WORK INSTRUCTION: Go through the material below and count the lines in which the word "agent" occurs; the only output is the number.

*** Opening of DATASET CONTENT ***

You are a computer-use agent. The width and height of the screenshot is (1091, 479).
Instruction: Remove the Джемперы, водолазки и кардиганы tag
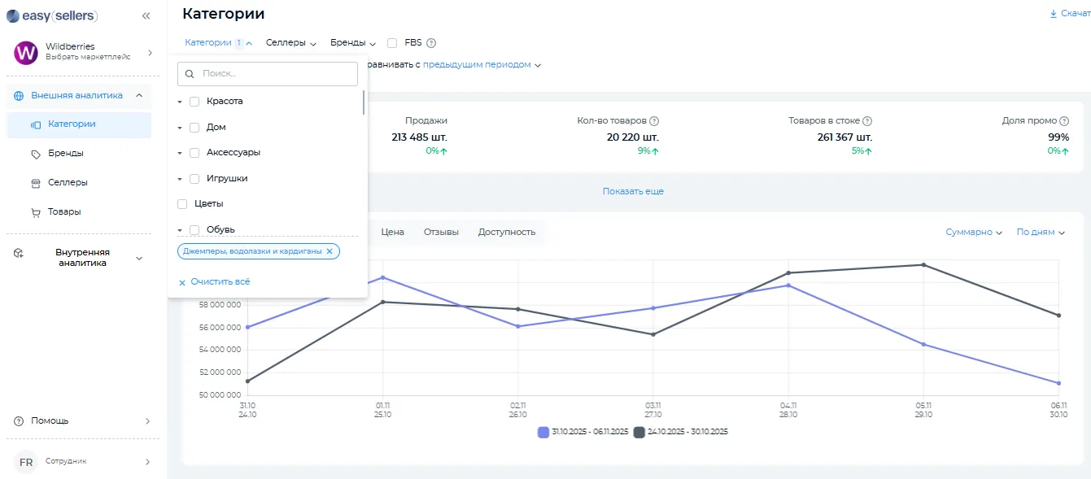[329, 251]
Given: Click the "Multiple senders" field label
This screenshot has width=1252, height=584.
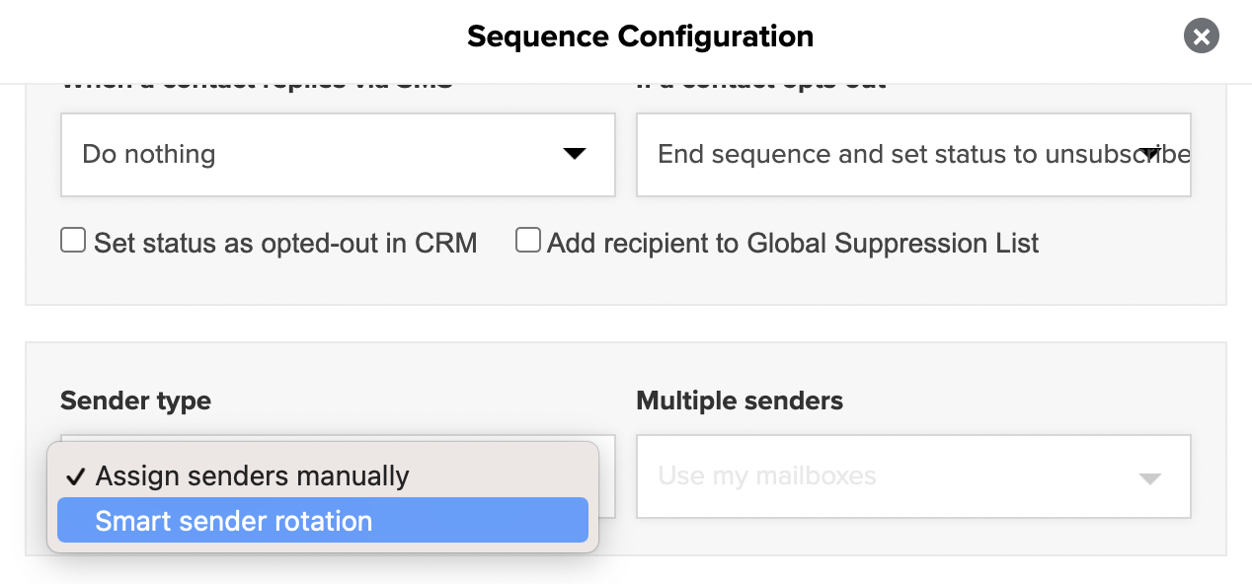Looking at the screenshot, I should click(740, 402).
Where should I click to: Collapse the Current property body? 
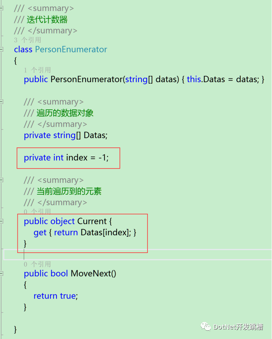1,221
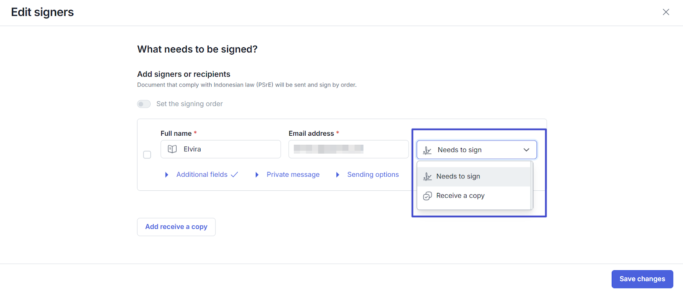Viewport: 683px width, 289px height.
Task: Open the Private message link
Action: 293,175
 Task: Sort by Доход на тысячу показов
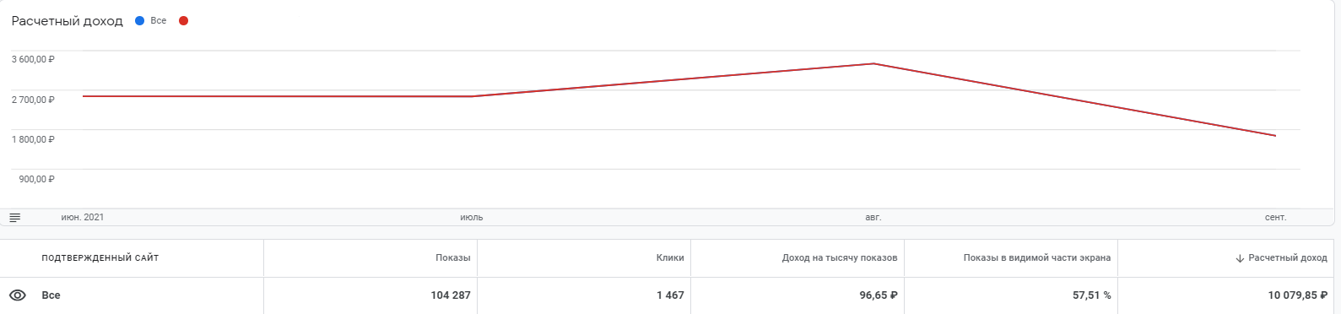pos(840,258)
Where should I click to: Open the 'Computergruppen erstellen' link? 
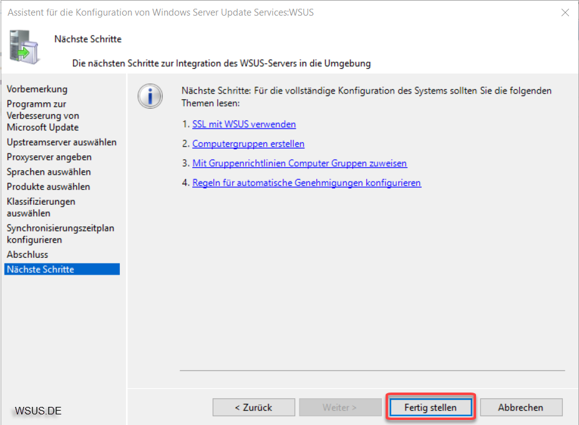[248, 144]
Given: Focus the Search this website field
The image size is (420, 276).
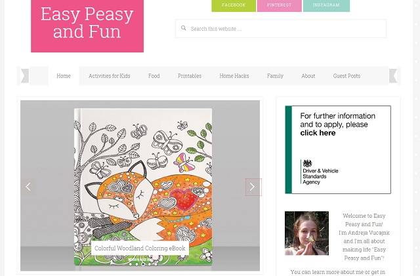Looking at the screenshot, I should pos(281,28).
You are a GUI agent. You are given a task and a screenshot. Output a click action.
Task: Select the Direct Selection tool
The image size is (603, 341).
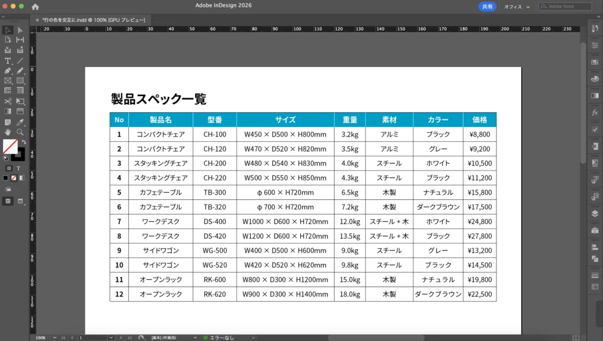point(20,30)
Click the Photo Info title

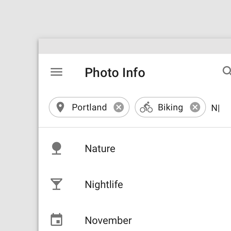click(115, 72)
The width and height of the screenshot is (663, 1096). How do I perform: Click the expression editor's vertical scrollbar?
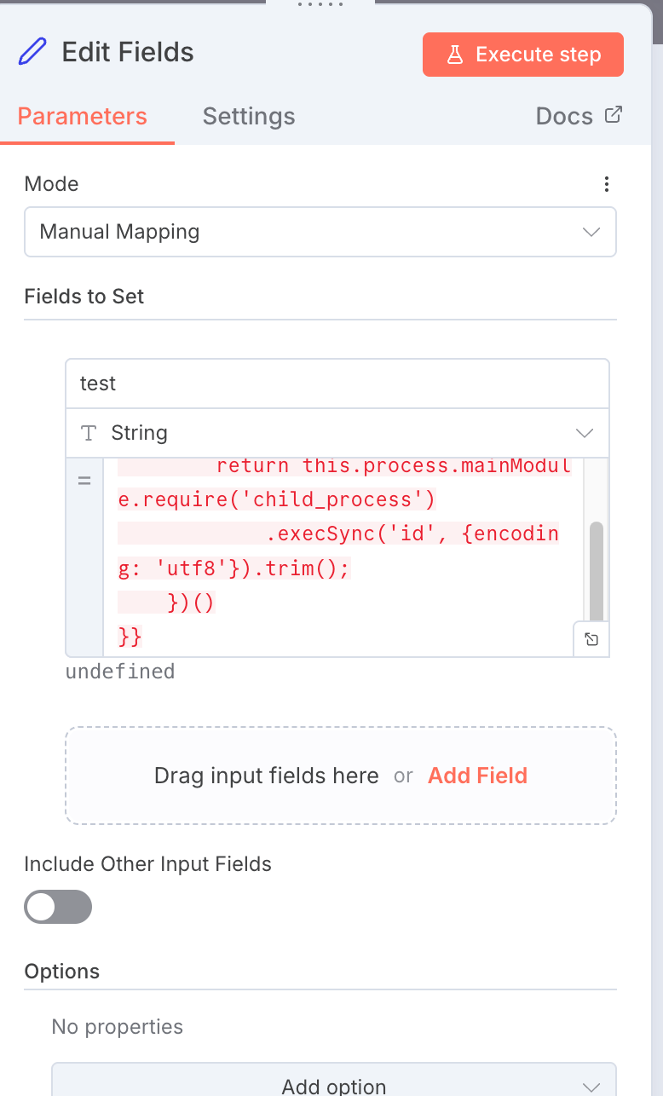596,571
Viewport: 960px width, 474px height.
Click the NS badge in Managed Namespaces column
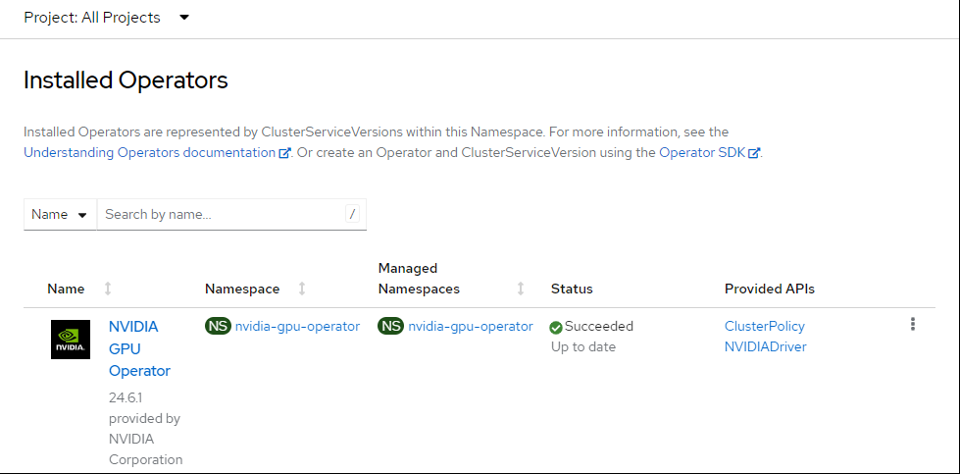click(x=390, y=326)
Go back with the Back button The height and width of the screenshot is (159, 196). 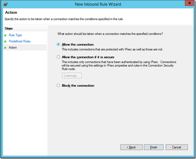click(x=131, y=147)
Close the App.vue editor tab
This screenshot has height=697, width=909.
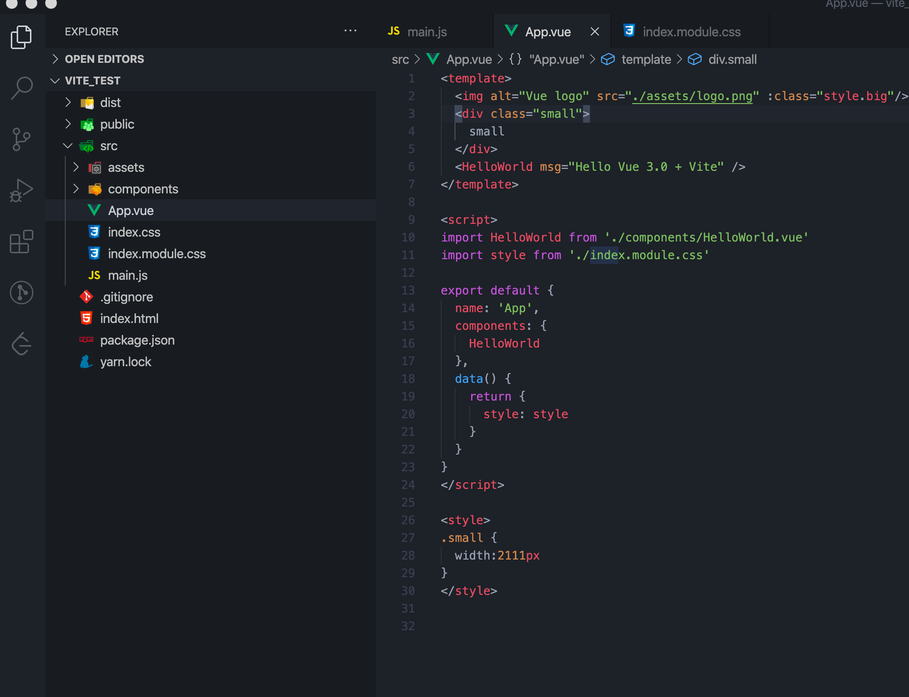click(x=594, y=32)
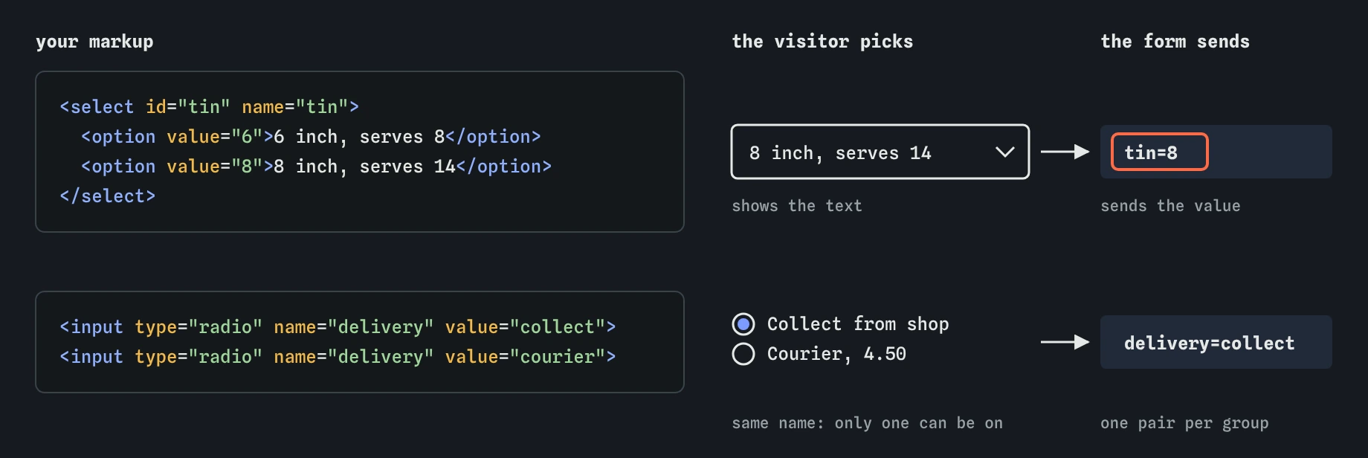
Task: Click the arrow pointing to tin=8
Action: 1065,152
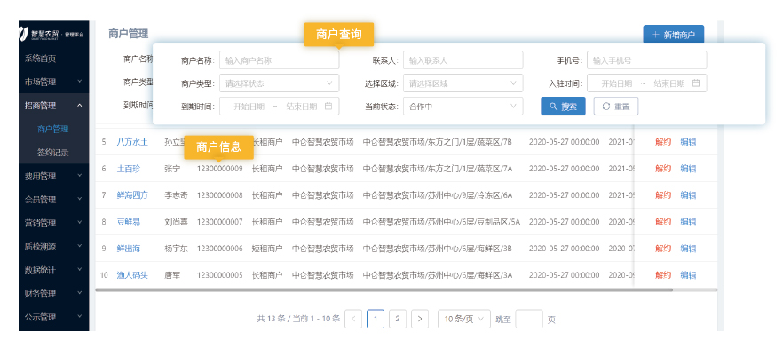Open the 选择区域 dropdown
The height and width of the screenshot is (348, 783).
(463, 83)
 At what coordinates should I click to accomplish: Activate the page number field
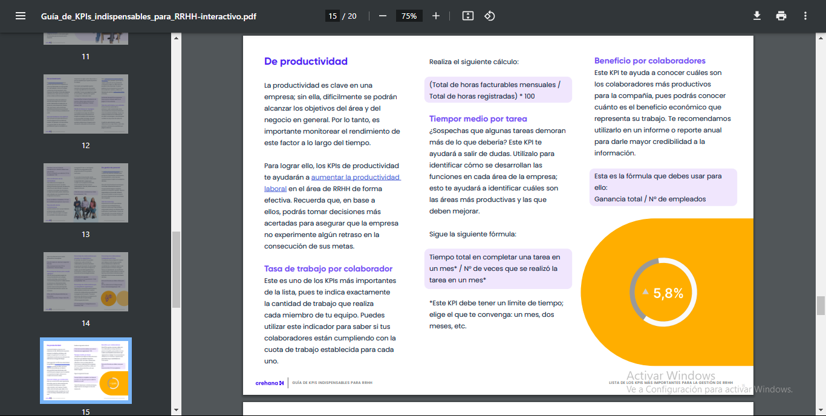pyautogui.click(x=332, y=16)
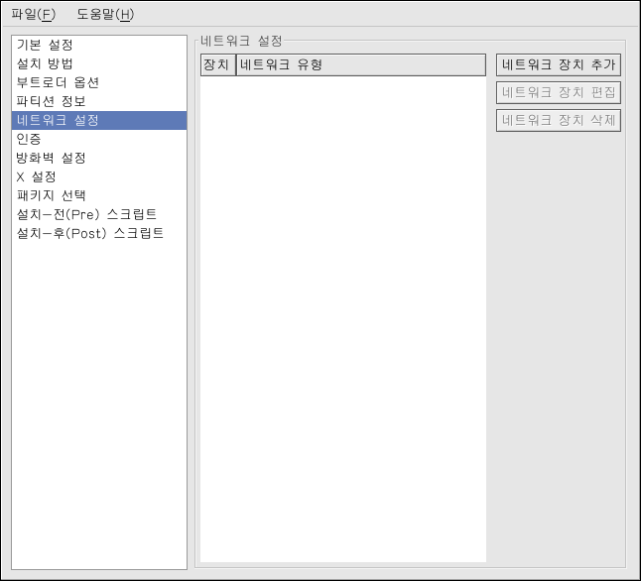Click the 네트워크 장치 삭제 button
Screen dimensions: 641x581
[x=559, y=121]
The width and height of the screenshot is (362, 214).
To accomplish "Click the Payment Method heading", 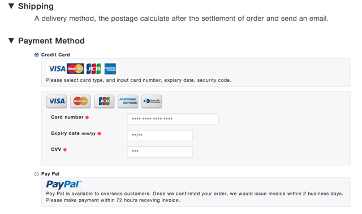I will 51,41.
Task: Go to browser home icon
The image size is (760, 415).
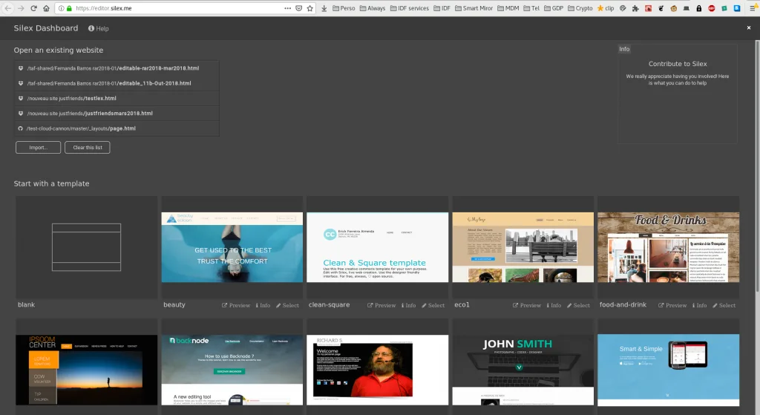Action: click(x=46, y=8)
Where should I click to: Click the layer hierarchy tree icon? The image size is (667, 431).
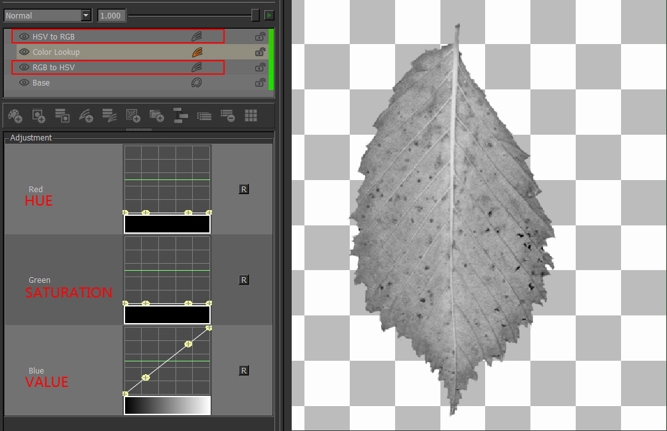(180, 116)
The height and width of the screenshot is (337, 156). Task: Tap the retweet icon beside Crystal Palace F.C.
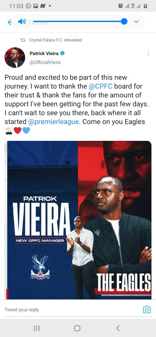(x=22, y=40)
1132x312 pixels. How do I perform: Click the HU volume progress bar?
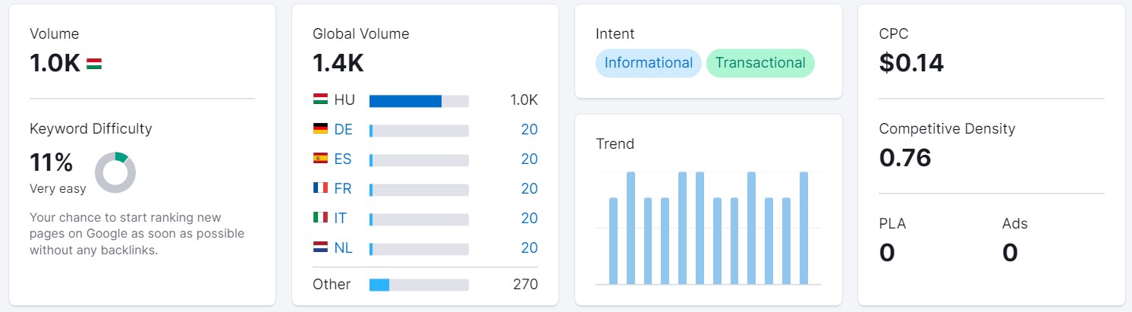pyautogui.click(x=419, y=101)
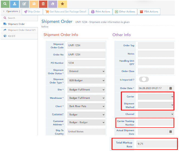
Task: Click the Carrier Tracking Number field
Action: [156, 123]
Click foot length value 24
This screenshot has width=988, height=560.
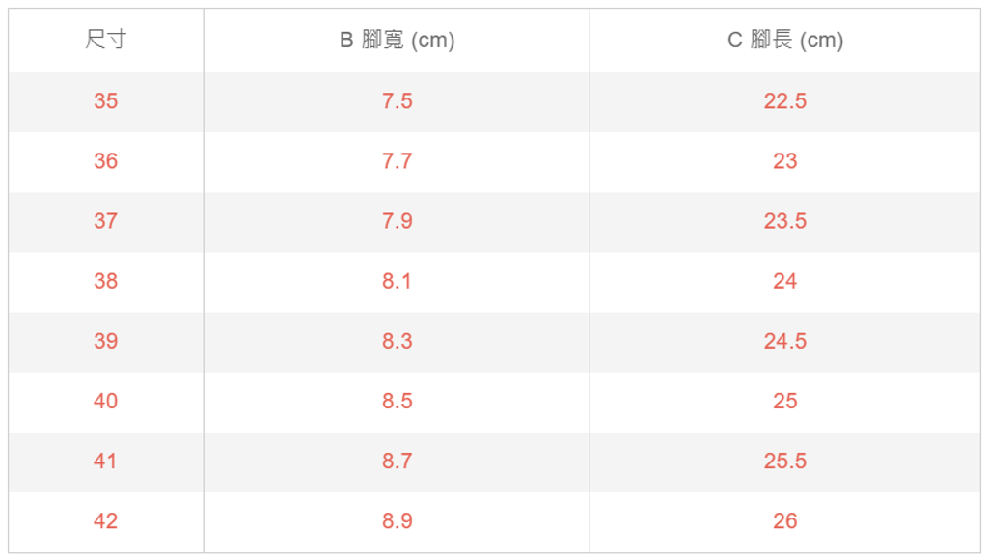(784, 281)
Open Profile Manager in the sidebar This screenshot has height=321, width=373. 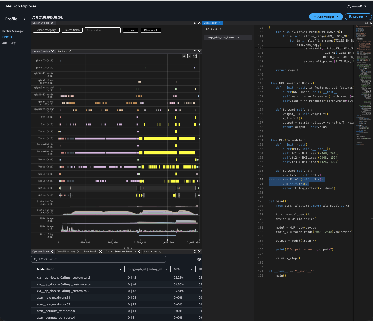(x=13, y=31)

*** Close of DATASET CONTENT ***

OUTPUT OF THE TASK: 2